_Work item_. Which lines run from the start of the data below to the line containing "Home (67, 24)"? Set them down exactly, with none added.

Dataset records
________________

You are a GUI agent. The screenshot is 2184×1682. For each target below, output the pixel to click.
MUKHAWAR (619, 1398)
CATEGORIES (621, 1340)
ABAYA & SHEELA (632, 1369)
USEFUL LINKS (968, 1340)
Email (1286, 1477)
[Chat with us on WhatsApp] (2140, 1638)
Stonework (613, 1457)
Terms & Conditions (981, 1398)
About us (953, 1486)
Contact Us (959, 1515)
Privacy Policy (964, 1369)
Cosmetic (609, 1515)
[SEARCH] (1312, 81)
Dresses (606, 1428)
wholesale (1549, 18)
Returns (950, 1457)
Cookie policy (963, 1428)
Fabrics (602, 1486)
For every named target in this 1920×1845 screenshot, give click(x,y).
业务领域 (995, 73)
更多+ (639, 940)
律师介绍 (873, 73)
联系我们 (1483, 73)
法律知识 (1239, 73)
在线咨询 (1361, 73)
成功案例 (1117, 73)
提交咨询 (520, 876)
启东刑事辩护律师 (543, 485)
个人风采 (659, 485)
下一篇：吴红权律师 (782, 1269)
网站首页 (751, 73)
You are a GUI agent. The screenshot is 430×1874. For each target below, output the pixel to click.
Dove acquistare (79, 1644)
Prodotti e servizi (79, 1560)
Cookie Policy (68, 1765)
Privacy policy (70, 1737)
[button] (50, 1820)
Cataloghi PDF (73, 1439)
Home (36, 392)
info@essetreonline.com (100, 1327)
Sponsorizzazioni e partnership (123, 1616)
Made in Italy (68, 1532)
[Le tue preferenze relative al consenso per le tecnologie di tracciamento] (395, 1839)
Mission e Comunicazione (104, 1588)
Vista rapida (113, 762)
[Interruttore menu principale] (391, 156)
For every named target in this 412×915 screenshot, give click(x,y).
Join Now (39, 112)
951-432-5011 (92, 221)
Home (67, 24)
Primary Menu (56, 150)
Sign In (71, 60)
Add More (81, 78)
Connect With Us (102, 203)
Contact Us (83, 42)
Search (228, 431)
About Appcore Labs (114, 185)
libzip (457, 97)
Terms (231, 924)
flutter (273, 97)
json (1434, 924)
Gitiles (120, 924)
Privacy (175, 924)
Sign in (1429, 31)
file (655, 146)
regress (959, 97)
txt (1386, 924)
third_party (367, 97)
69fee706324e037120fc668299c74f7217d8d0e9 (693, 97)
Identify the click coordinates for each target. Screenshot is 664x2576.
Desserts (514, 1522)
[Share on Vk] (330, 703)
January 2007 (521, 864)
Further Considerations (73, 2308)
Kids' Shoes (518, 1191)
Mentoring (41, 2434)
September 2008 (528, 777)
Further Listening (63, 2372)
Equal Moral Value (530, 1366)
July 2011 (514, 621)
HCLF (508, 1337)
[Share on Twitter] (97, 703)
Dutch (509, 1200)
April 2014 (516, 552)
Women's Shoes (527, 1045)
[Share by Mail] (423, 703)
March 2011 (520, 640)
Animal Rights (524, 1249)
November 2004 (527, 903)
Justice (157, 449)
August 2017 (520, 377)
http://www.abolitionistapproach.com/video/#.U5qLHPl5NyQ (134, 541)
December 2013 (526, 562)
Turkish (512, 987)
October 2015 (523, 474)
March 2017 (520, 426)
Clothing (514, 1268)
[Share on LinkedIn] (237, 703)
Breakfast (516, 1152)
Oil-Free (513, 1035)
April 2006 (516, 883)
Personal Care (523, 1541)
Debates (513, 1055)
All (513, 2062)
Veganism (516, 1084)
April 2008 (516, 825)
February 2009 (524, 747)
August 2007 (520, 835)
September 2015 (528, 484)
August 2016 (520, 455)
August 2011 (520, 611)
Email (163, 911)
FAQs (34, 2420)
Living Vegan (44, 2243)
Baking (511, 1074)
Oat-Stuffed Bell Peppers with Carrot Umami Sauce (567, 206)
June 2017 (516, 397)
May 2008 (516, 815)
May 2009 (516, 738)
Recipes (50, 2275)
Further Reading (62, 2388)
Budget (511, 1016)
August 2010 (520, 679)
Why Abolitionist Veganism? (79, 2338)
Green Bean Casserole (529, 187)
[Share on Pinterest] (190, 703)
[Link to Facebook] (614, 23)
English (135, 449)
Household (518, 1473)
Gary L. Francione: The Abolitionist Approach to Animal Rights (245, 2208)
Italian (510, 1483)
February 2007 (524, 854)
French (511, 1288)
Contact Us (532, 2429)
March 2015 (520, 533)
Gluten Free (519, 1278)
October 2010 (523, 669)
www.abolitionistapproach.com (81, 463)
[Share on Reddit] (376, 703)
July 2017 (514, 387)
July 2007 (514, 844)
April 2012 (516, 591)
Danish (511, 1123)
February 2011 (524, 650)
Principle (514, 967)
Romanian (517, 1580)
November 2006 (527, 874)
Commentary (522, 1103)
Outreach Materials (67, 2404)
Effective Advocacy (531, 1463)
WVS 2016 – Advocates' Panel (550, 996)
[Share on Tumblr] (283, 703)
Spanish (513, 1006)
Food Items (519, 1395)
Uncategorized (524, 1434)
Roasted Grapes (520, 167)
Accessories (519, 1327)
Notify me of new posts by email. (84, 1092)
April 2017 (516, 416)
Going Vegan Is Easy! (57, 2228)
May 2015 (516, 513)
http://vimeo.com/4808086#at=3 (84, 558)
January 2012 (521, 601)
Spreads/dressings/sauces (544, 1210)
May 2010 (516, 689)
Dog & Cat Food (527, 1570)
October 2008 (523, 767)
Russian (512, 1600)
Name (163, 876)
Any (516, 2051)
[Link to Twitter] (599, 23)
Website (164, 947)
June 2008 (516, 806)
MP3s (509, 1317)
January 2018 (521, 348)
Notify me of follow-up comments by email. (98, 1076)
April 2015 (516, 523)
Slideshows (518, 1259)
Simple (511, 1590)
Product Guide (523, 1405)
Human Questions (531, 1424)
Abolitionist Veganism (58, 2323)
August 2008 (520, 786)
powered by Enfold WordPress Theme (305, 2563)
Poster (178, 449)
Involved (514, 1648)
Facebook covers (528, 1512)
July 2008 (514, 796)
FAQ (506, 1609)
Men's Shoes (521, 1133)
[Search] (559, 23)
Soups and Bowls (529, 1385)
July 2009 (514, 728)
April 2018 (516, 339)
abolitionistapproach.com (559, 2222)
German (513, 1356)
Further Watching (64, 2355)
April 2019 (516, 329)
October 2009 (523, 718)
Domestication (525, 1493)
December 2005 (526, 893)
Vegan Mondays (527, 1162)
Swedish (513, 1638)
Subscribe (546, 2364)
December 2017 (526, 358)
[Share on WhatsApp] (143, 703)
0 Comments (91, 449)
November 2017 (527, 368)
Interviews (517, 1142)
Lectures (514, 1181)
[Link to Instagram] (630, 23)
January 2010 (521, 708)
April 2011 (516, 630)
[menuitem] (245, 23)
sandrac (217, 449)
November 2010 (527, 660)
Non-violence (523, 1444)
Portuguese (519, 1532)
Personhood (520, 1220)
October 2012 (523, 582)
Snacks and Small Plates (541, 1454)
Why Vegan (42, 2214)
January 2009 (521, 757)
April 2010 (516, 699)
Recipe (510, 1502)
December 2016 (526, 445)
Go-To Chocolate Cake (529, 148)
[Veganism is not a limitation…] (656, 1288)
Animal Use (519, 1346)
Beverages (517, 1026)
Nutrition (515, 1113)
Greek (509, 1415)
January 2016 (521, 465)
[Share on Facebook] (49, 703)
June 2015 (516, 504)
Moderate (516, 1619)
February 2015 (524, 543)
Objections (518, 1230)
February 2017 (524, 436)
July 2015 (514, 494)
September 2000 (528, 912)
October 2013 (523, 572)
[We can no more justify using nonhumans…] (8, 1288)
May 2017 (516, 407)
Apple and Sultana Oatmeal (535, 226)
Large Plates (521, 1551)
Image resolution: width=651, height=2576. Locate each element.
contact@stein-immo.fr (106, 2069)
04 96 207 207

________________

_Output for this task_.
You are a GUI agent. The screenshot is 2184×1682. For each target below, output the pixel to click.
MUKHAWAR (619, 1398)
CATEGORIES (621, 1340)
ABAYA & SHEELA (632, 1369)
USEFUL LINKS (968, 1340)
Email (1286, 1477)
[Chat with us on WhatsApp] (2140, 1638)
Stonework (613, 1457)
Terms & Conditions (981, 1398)
About us (953, 1486)
Contact Us (959, 1515)
Privacy Policy (964, 1369)
Cosmetic (609, 1515)
[SEARCH] (1312, 81)
Dresses (606, 1428)
wholesale (1549, 18)
Returns (950, 1457)
Cookie policy (963, 1428)
Fabrics (602, 1486)
For every named target in this 1920×1845 screenshot, give click(x,y).
业务领域 (995, 73)
更多+ (639, 940)
律师介绍 (873, 73)
联系我们 (1483, 73)
法律知识 (1239, 73)
在线咨询 (1361, 73)
成功案例 (1117, 73)
提交咨询 (520, 876)
启东刑事辩护律师 (543, 485)
个人风采 (659, 485)
下一篇：吴红权律师 (782, 1269)
网站首页 (751, 73)
You are a GUI agent. The screenshot is 430×1874. For each target below, output the pixel to click.
Dove acquistare (79, 1644)
Prodotti e servizi (79, 1560)
Cookie Policy (68, 1765)
Privacy policy (70, 1737)
[button] (50, 1820)
Cataloghi PDF (73, 1439)
Home (36, 392)
info@essetreonline.com (100, 1327)
Sponsorizzazioni e partnership (123, 1616)
Made in Italy (68, 1532)
[Le tue preferenze relative al consenso per le tecnologie di tracciamento] (395, 1839)
Mission e Comunicazione (104, 1588)
Vista rapida (113, 762)
[Interruttore menu principale] (391, 156)
For every named target in this 412×915 screenshot, give click(x,y).
Join Now (39, 112)
951-432-5011 (92, 221)
Home (67, 24)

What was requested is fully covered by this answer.